DOCUMENT EXCERPT:
Seeing John Prine the other night on Governor’s Island with
Stereophile's Stephen Mejias was a fairly profound experience, owing to Prine’s strange, elegiac tone. It may be that he wasn’t down with the venue (a windy island at night) or that he was simply tired (he looked it), but almost everything he sung, even the fun ones like, “Please Don’t Bury Me,” had an odd sadness clinging to it. I tried not to think about how Prine beat cancer back in 1998. The first time I saw him backstage after the cancer had been cut and radiated out of his throat, he cracked a smile and chirped, “Well Robert, this is what happens when you start smoking when you’re 14. What did I expect?” Thankfully his voice and his irascible disposition returned undiminished by the illness. He’s lost some tissue in his neck and his voice did indeed get a little growlier, but overall he was extremely lucky. I prefer to ascribe his lonely tone last Friday to the fact that he’s been singing some of those songs for 40 years and just decided to give them a different emotional bent in New York. Truly though I have never seen a Prine show that wasn’t laced with jokes, spot on wisecracks and sly references to the current world history. And never have I heard one of his signature songs “Donald and Lydia,” done so beautifully, its chorus lines turned into a near prayer:
“But dreaming just comes natural
Like the first breath from a baby,
Like sunshine feeding daisies,
Like the love hidden deep in your heart.”

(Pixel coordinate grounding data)

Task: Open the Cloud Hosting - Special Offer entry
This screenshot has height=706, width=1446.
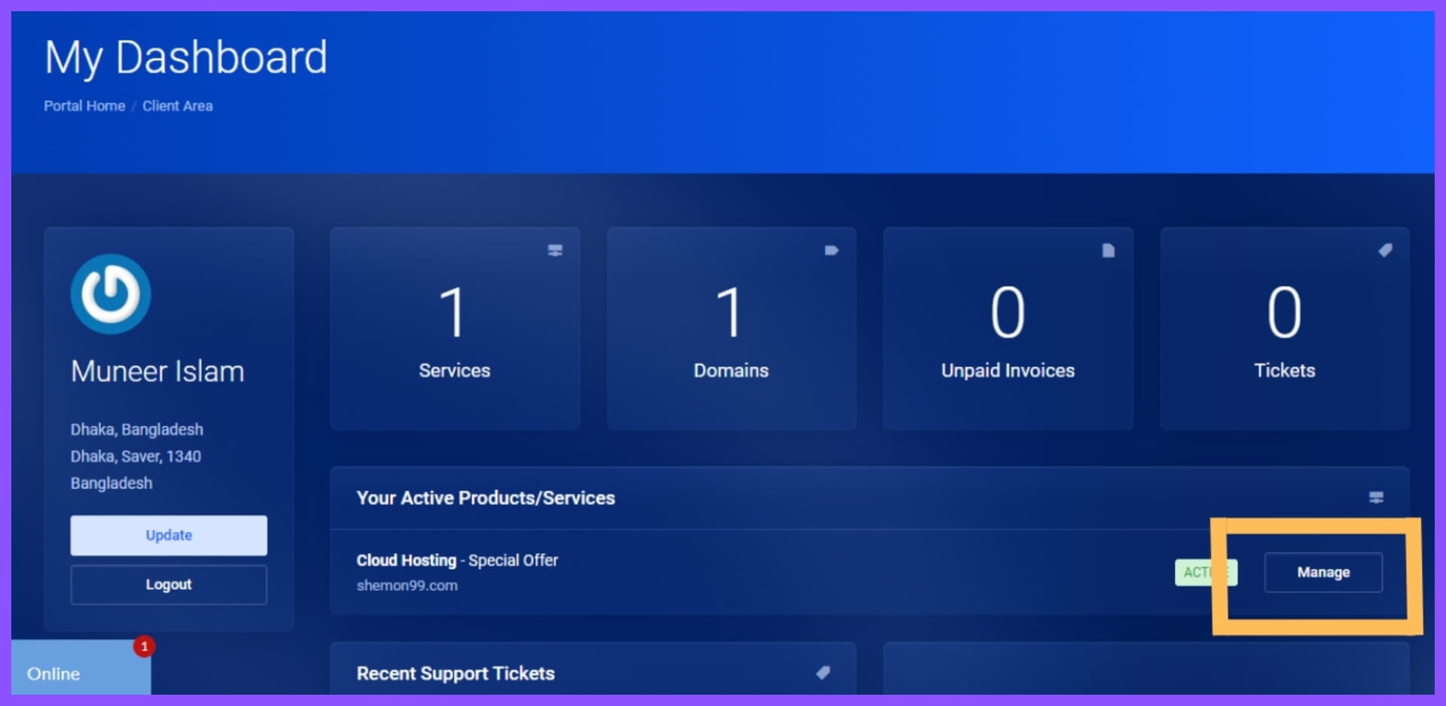Action: pyautogui.click(x=457, y=561)
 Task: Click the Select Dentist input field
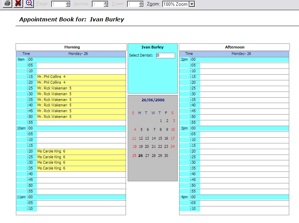click(166, 55)
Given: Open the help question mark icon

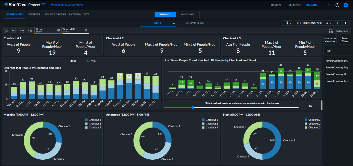Looking at the screenshot, I should click(x=337, y=5).
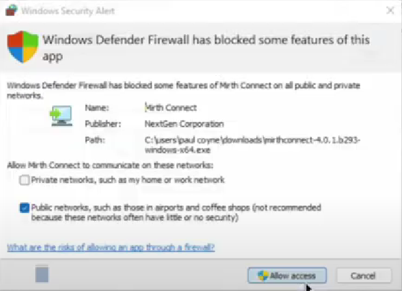Screen dimensions: 402x291
Task: Open the risks of allowing an app link
Action: 111,248
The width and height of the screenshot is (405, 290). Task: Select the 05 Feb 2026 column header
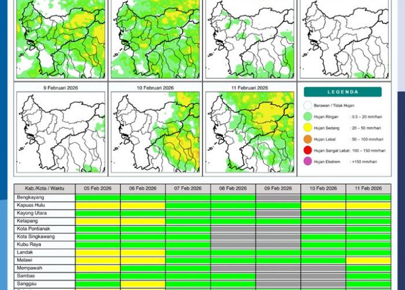tap(98, 189)

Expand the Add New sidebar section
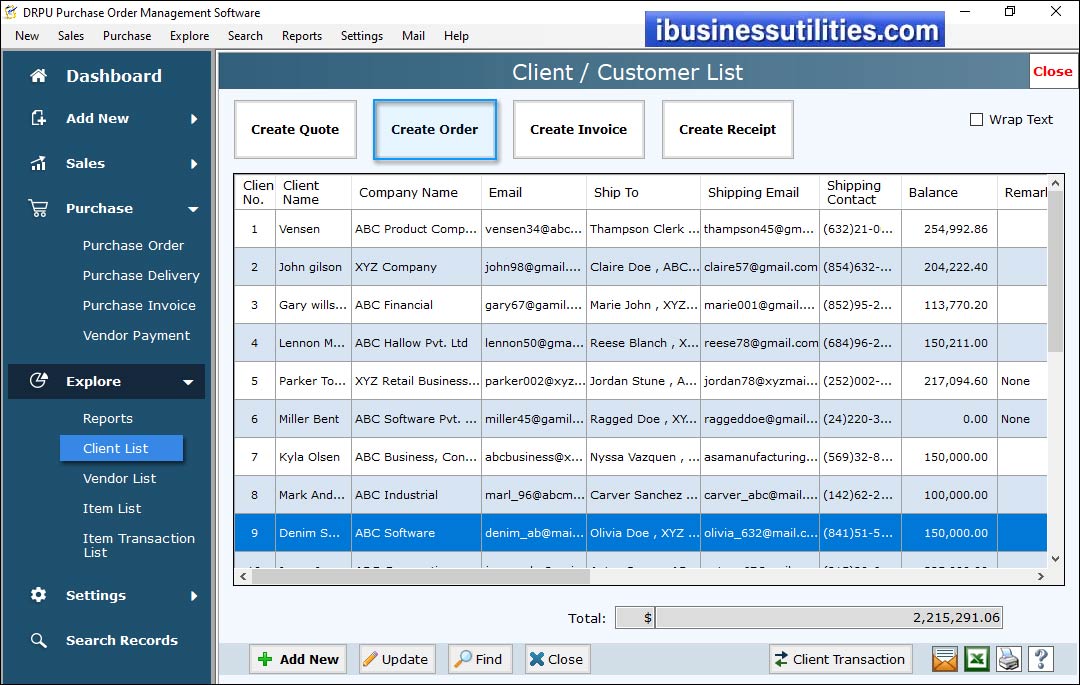[193, 119]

THE PROBLEM: List every comparison introduced with "Like" in the chorus lines quoted at the end of the John Prine concert piece.

SOLUTION TO THIS EXERCISE:
- the first breath from a baby
- sunshine feeding daisies
- the love hidden deep in your heart